Nesse contexto de mudanças, a população idosa também se diversifica, alterando a composição etária do próprio grupo: hoje é cada vez maior o número de pessoas que alcança uma idade avançada e muito avançada, inclusive passando dos 100 anos. Uma forma de diferenciar os idosos é a divisão em Terceira e Quarta Idades. Enquanto a Terceira Idade se refere às pessoas idosas que estão em boas condições físicas e cognitivas, muitas vezes ainda trabalhando ou aproveitando da vida, o termo Quarta Idade é usado geralmente para descrever idosos com problemas físicos e cognitivos que comprometem seriamente as atividades diárias e a autonomia.

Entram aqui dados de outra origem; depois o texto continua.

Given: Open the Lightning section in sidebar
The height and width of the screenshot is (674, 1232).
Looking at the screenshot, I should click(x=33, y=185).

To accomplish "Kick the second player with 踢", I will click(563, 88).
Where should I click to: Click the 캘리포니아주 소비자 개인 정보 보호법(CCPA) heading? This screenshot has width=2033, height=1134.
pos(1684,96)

Usando estes conceitos, podemos analisar os impactos para a sociedade. O maior número de pessoas idosas e a diminuição de jovens e adultos vão trazer consequências para o mercado de trabalho. Já pode ser observado que a força de trabalho está envelhecendo, e a falta de trabalhadores jovens pode levar à necessidade de as empresas manterem os trabalhadores mais velhos, que, além de possuírem experiência, também são considerados mais confiáveis e dedicados. Por outro lado, deve-se pensar em formas de atualização para os trabalhadores mais velhos e na estruturação etária da mão de obra para aproveitar as qualidades das diferentes faixas etárias.

Outro aspecto que se refere aos idosos mais jovens é o surgimento de um novo mercado de produtos da vida cotidiana e do lazer para esse grupo populacional. O setor de turismo já oferece viagens especialmente voltadas para esse público. Apesar de as pessoas idosas no Brasil, na sua grande maioria, não disporem de tantos recursos quanto em muitos países desenvolvidos, esse grupo possui necessidades específicas que devem ser atendidas.

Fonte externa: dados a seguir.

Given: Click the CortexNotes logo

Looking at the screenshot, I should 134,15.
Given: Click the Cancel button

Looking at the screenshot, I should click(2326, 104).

Olhando para a Quarta Idade, surgem outras necessidades, mais voltadas para questões do cuidado. Com o aumento da longevidade e o número maior de pessoas na faixa de 80 e 90 anos aumentam os casos de doenças crônico-degenerativas, especialmente demências. Antigamente, as poucas pessoas que chegavam a uma idade avançada eram cuidadas pela família, geralmente por mulheres. Atualmente, com a diminuição do número de crianças, a maior profissionalização das mulheres e o número alto de pessoas idosas, a família geralmente não possui estrutura para cuidar dos seus membros mais velhos.

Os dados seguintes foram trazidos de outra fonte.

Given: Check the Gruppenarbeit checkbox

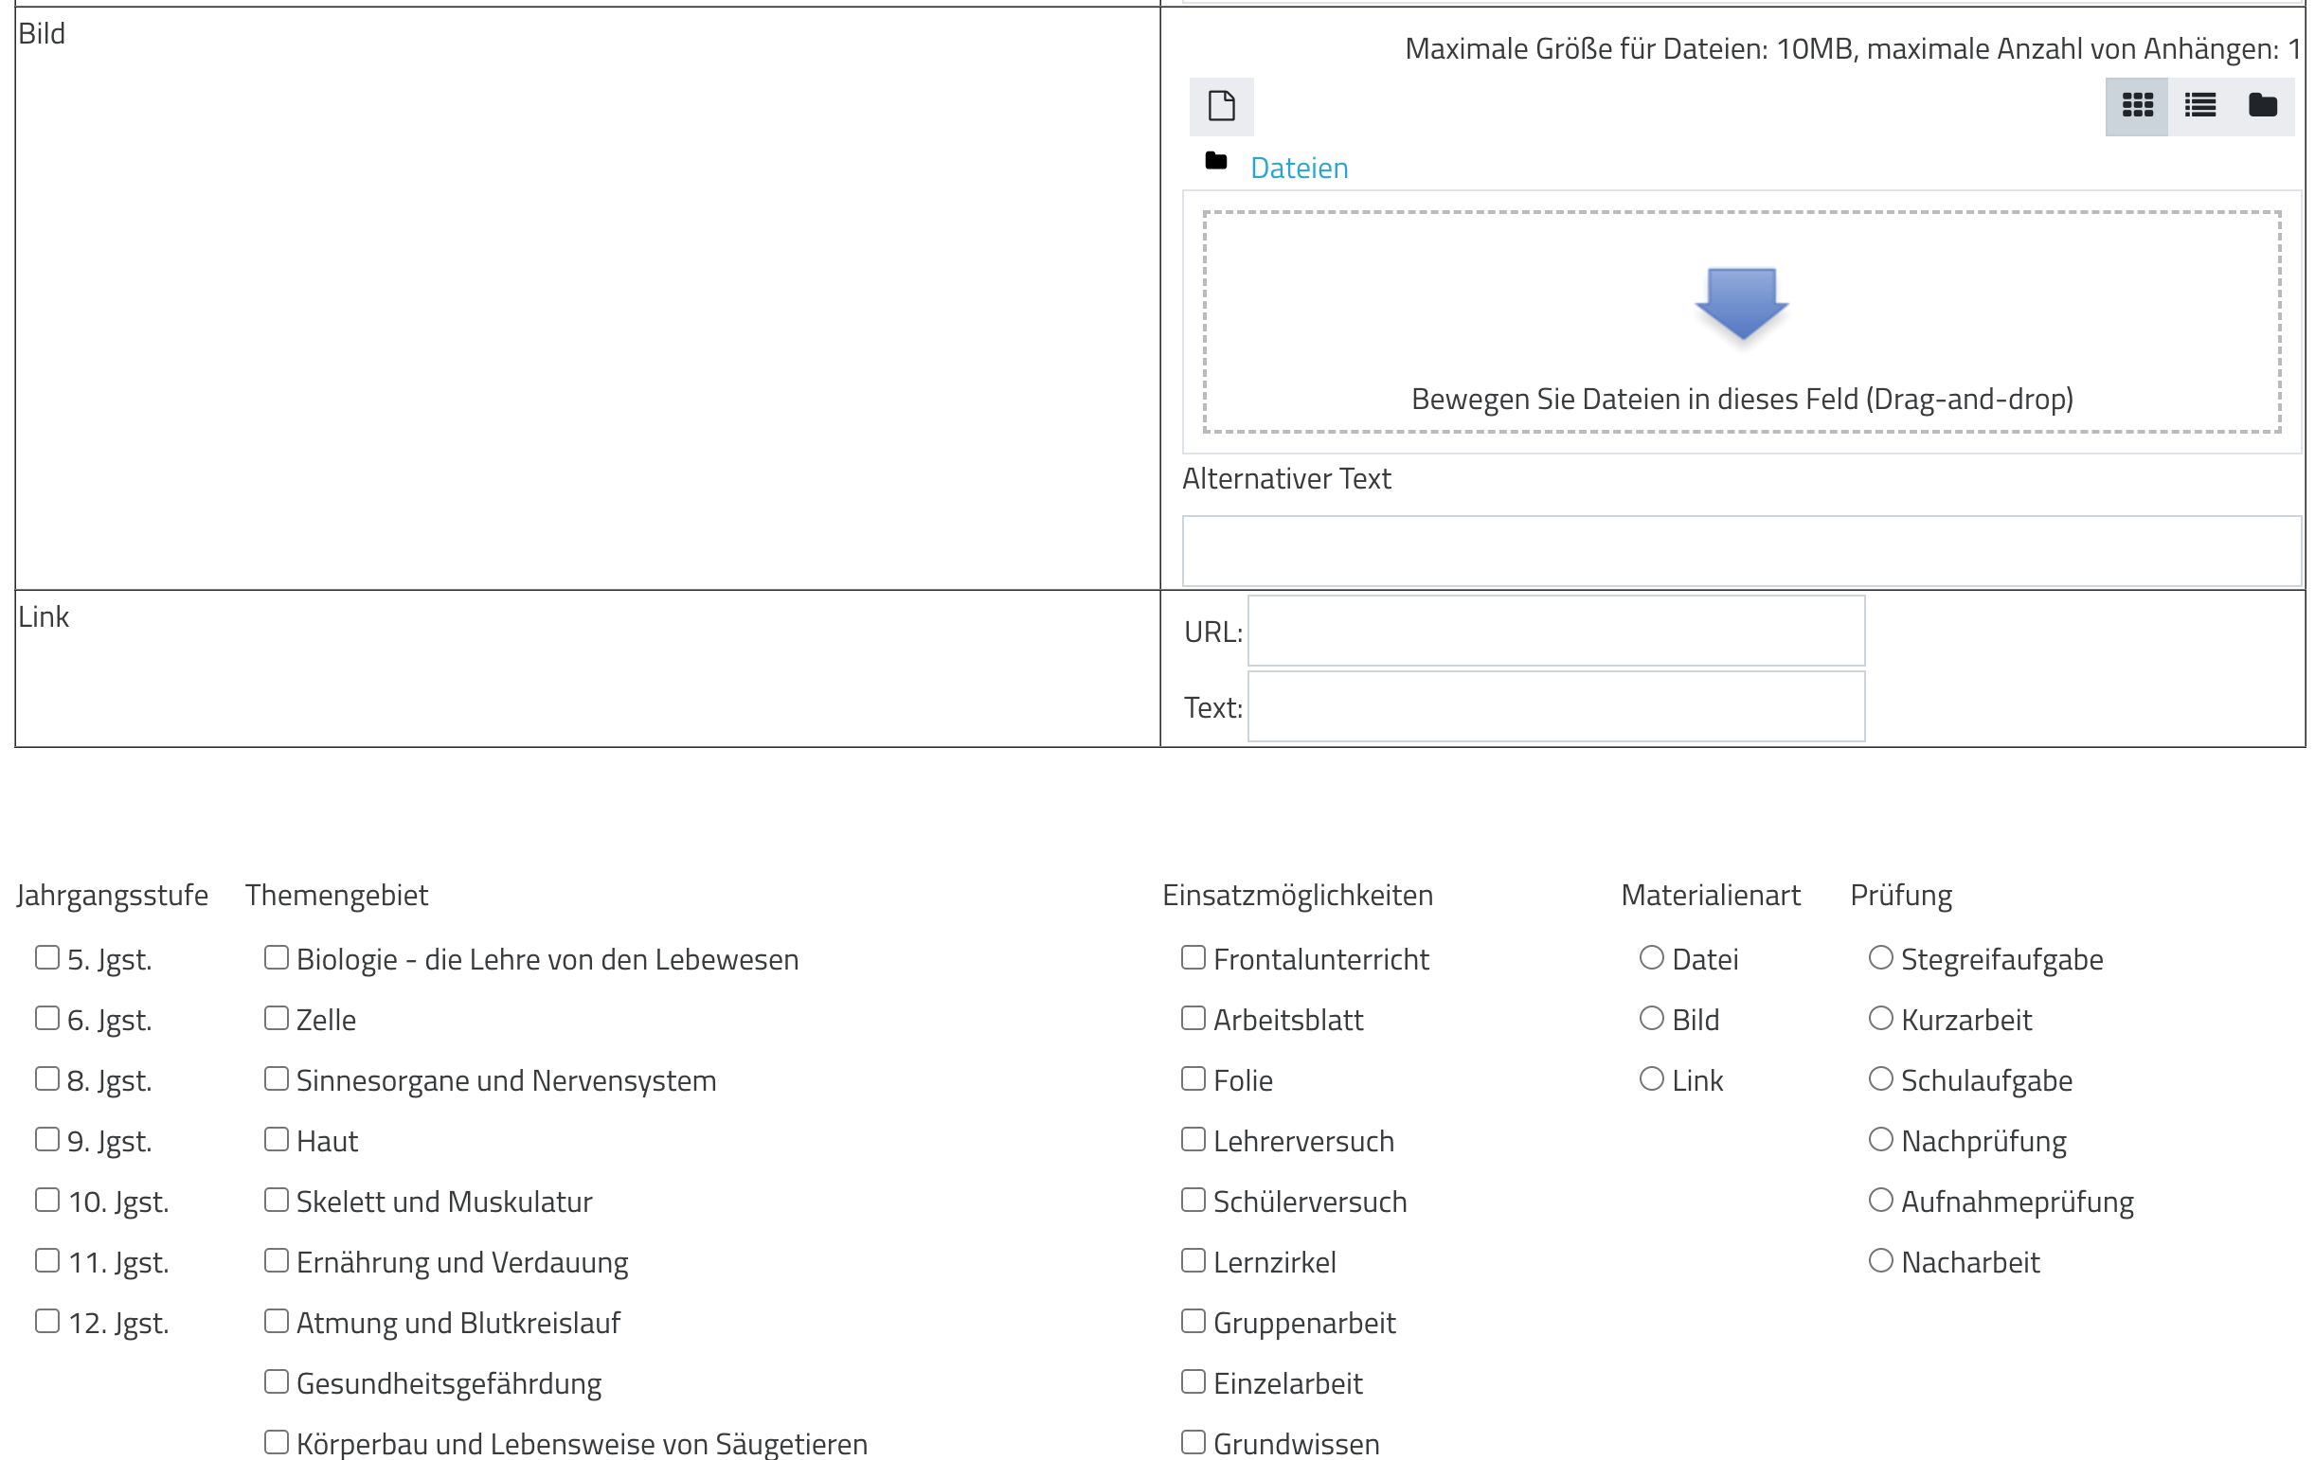Looking at the screenshot, I should click(1193, 1321).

Surge aqui a necessidade de se criarem estruturas que possam ajudar as famílias na tarefa do cuidado. Isso pode ser por Instituições de Longa Permanência para Idosos (ILPI), pode ser através de serviços que ajudam as famílias na tarefa de cuidado, pode ser em forma de centros-dia que recebem pessoas idosas durante o dia. O que será preciso é o desenvolvimento de estruturas diversificadas que possam atender às necessidades das pessoas idosas e das suas famílias nas suas diferentes situações e nos seus diferentes contextos sociais. E surge nesse contexto também a questão do financiamento do cuidado. Encontram-se, no mundo, diferentes formas disso, como um seguro obrigatório especial para financiar o cuidado, modelo que existe na Alemanha e no Japão; pode ser vinculado aos serviços de saúde existentes, que necessariamente precisam se adaptar à nova realidade do alto número de pessoas idosas em idades avançadas, ou pode ser feito por meio de serviços privados pagos, o que levanta a questão de como cuidar do grande número de pessoas idosas que não possuem condições financeiros para pagar por esses serviços.

Isso remete a uma questão importante: a distribuição dos recursos de uma sociedade para seus membros. Já houve visões apocalípticas de guerras entre jovens e idosos a respeito dos recursos da sociedade, mas, por enquanto, a solidariedade entre as gerações, o apoio mútuo, está ajudando a evitar as perspectivas catastróficas. Entretanto, o crescente individualismo e a luta por vantagens para cada grupo pode comprometer a paz social. Nesse sentido, o debate sobre a previdência é uma questão importante para mostrar se existe um consenso de solidariedade entre gerações que visa a uma sociedade para todas as idades ou se prevalece o darwinismo social que pretende eliminar grupos considerados não produtivos.